Given data start
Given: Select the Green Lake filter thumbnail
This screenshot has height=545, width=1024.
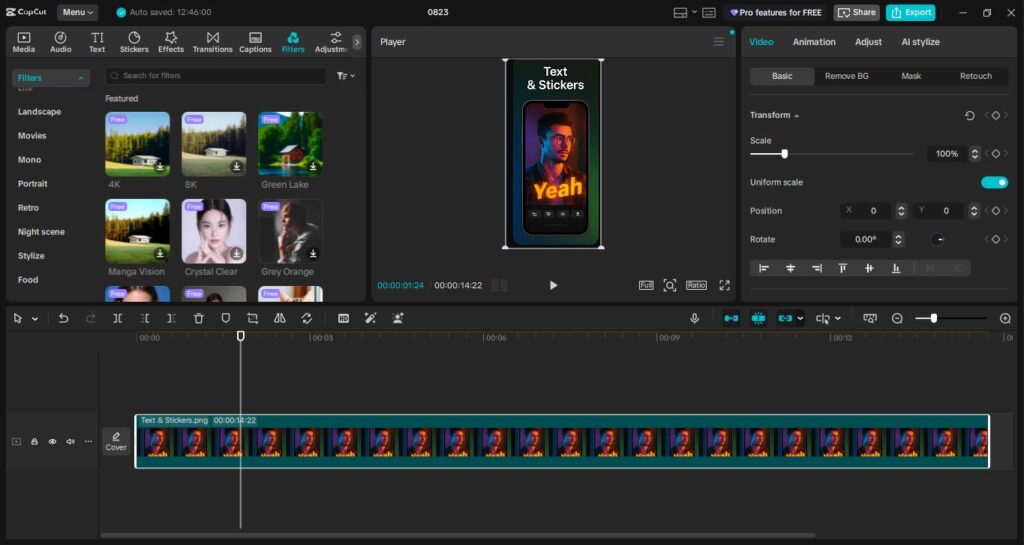Looking at the screenshot, I should point(290,143).
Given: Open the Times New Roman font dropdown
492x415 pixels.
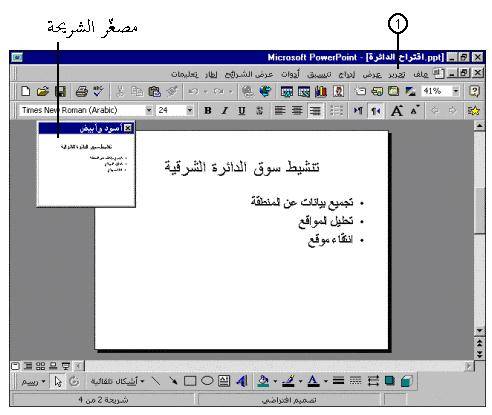Looking at the screenshot, I should (x=149, y=110).
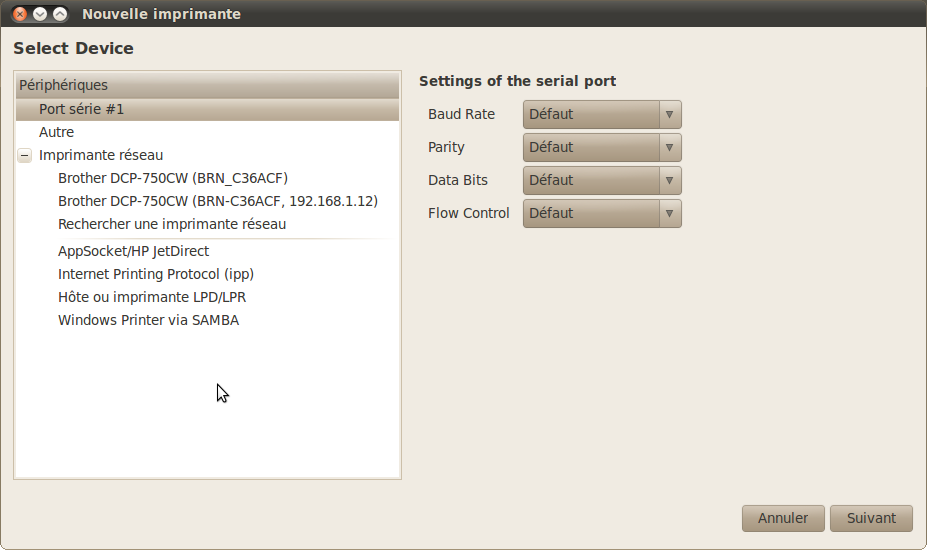Screen dimensions: 927x550
Task: Select Autre in the device list
Action: 207,132
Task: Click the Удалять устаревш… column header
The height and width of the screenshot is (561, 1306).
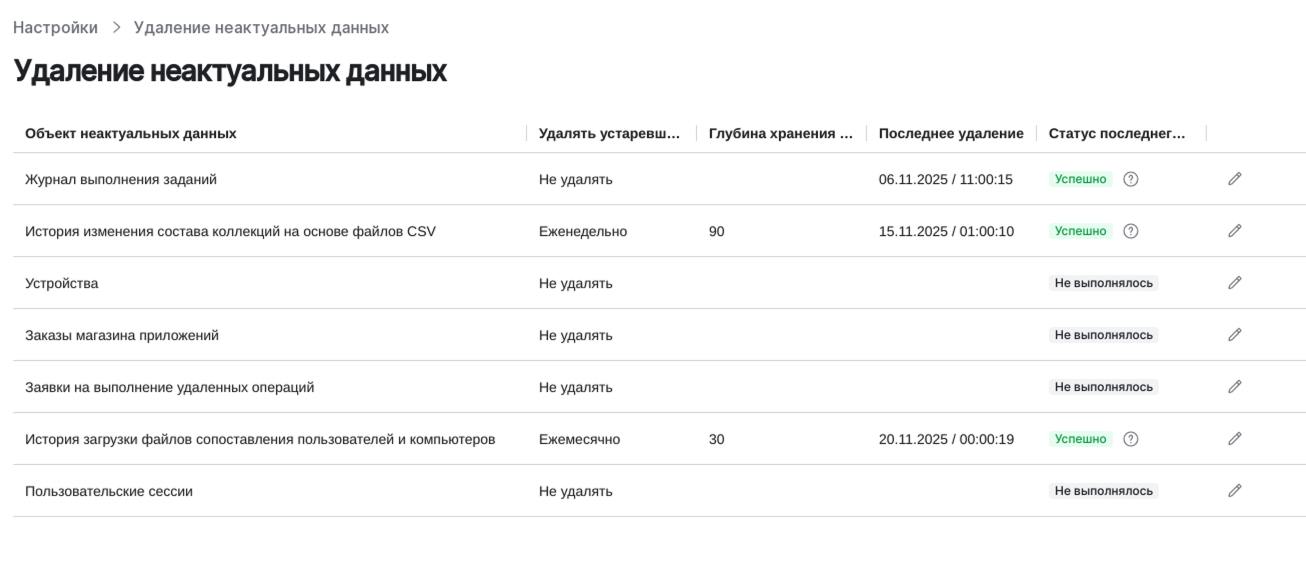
Given data end
:: Task objective ::
Reproduce the entries verbatim, beginning with the line that contains "Given: Open the Times New Roman font dropdown" and continuing through the end of the entries. Omit the pictures from your reproduction.

:: Output for this task ::
Given: Open the Times New Roman font dropdown
492x415 pixels.
Looking at the screenshot, I should (x=149, y=110).
Screen dimensions: 927x550
Task: Select Autre in the device list
Action: 207,132
Task: Click the Удалять устаревш… column header
The height and width of the screenshot is (561, 1306).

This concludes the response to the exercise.